One of the things that is really important to understand about trauma is that trauma stays with us. Trauma comes stuck and remains unprocessed when it’s not dealt with appropriately at the time.
When we have a traumatic experience, if the people around us that are supporting us in our lives at that point are validating our experience and echoing our perception of a certain sense of events, then although that might be difficult and painful, we are able to process that trauma and we are able to move on. What happens to so many of us is that the people around us don’t do that. When we’re told something isn’t a big deal or that we’re making a big fuss about nothing or when somebody doesn’t even acknowledge that something traumatic has gone on, then we internalise that experience and we become ‘the problem’. We recognise that something has happened – something that we feel really uncomfortable or distressed about – but everybody else is acting as though it is ok, so the problem must be us.

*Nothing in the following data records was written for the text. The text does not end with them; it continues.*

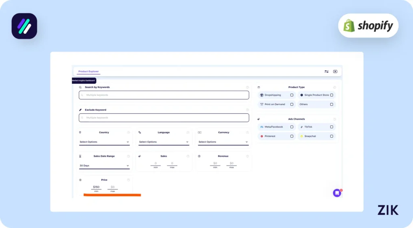413x228 pixels.
Task: Open the purple chat support bubble
Action: 337,193
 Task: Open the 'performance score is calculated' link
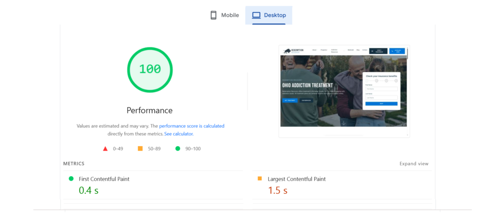point(191,126)
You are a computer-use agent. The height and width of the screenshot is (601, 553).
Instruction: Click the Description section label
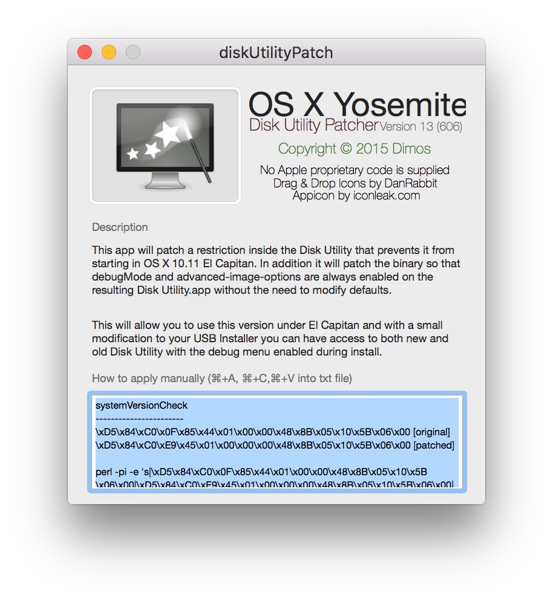[x=120, y=227]
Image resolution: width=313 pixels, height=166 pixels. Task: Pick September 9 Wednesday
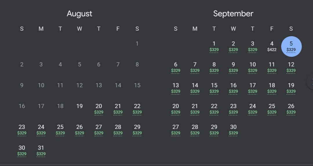[233, 67]
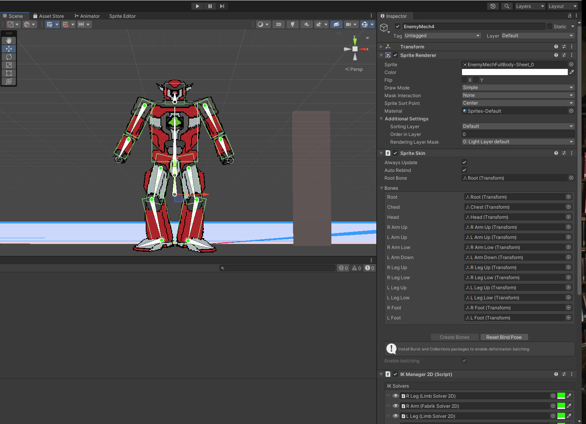586x424 pixels.
Task: Toggle scene view lighting
Action: pyautogui.click(x=293, y=24)
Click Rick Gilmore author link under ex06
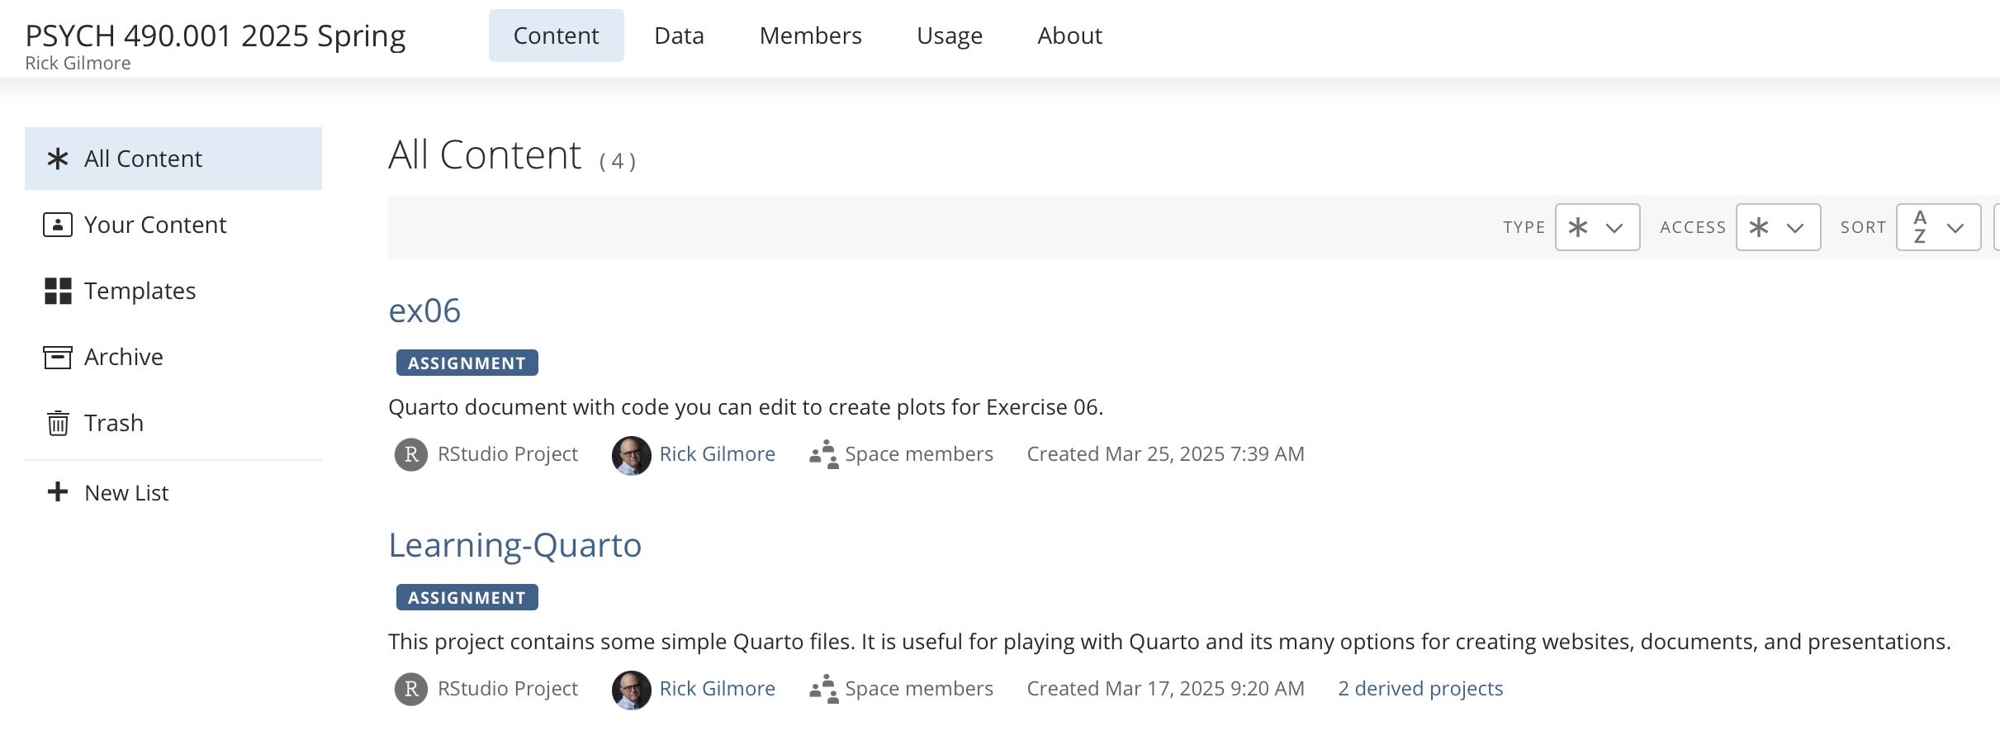The image size is (2000, 745). (717, 454)
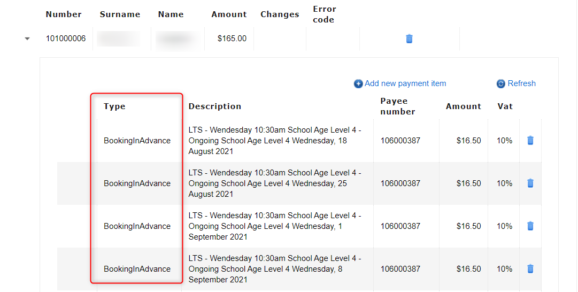Click the Changes column header
This screenshot has width=578, height=292.
280,14

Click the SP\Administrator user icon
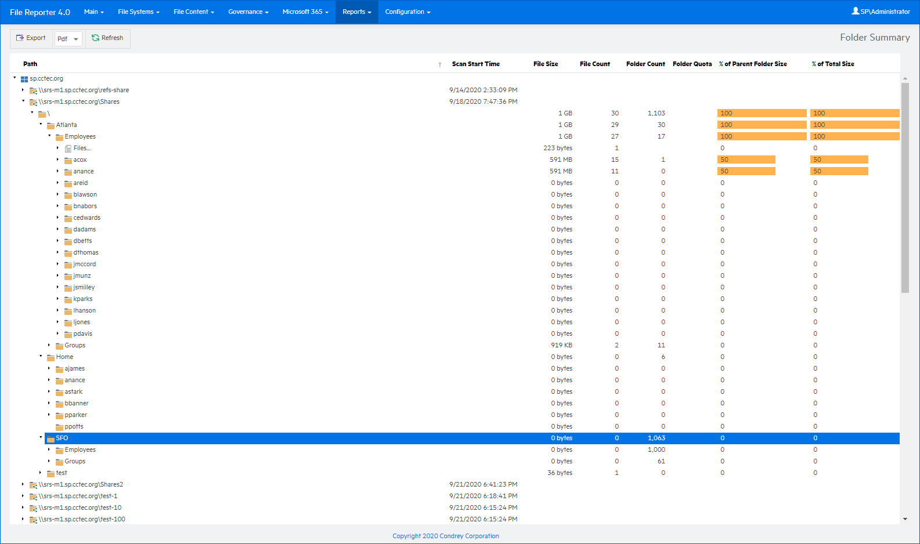(855, 11)
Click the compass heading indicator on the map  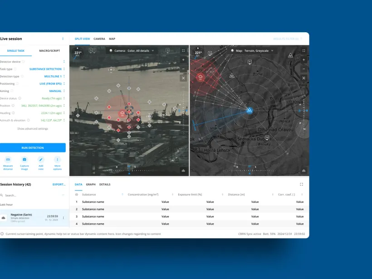[x=197, y=52]
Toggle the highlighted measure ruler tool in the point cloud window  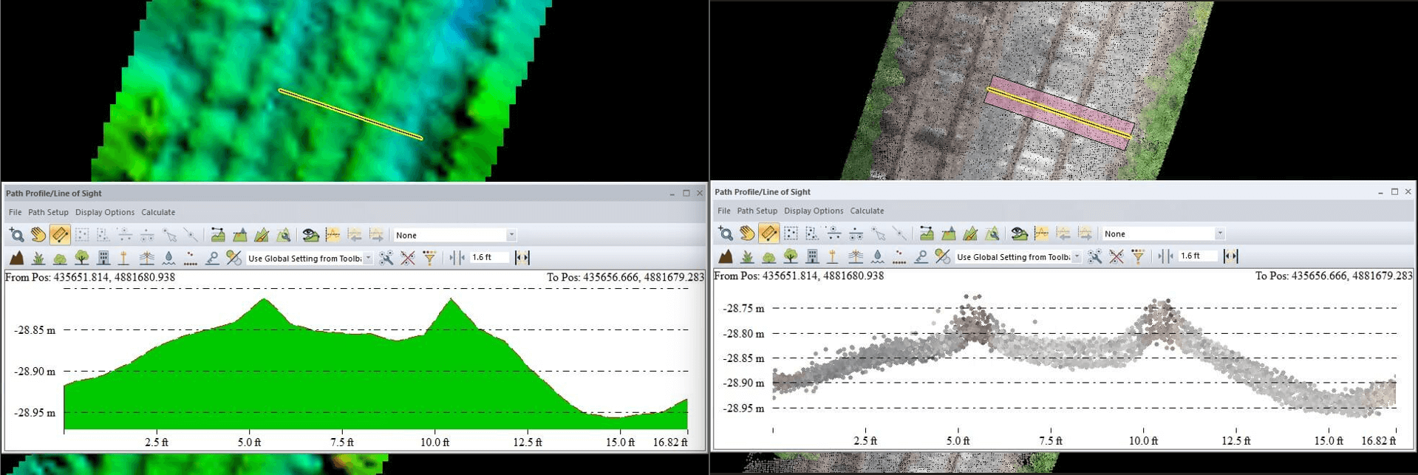768,233
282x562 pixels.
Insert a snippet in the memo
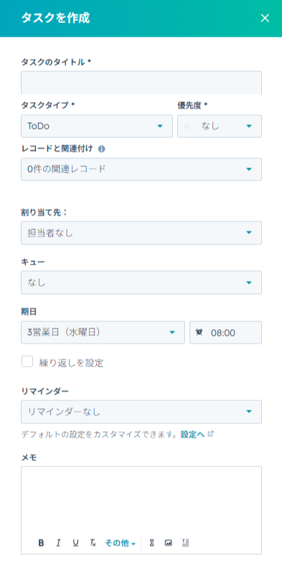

We then internalise a message about ourselves in relation to that trauma and that’s when the internal conflict begins and something becomes stuck and unprocessed.
As we go through life, we form different strategies and ways of coping with that stuck trauma. We do that through a series of tools that we develop along the way. Some of those tools might be really helpful to us but some can be really destructive. So what today we describe as mental illness, in my mind, are responses to trying to cope with those traumas.
Rather than focusing all of our attention on managing the symptoms of the problem, for me, it’s about resourcing ourselves to develop better ways of coping and to recognise those early traumas that have been stuck. Give yourself permission to validate them yourself and space to acknowledge that you actually had an experience that was painful, that was difficult, and from that point, you are able to move forward.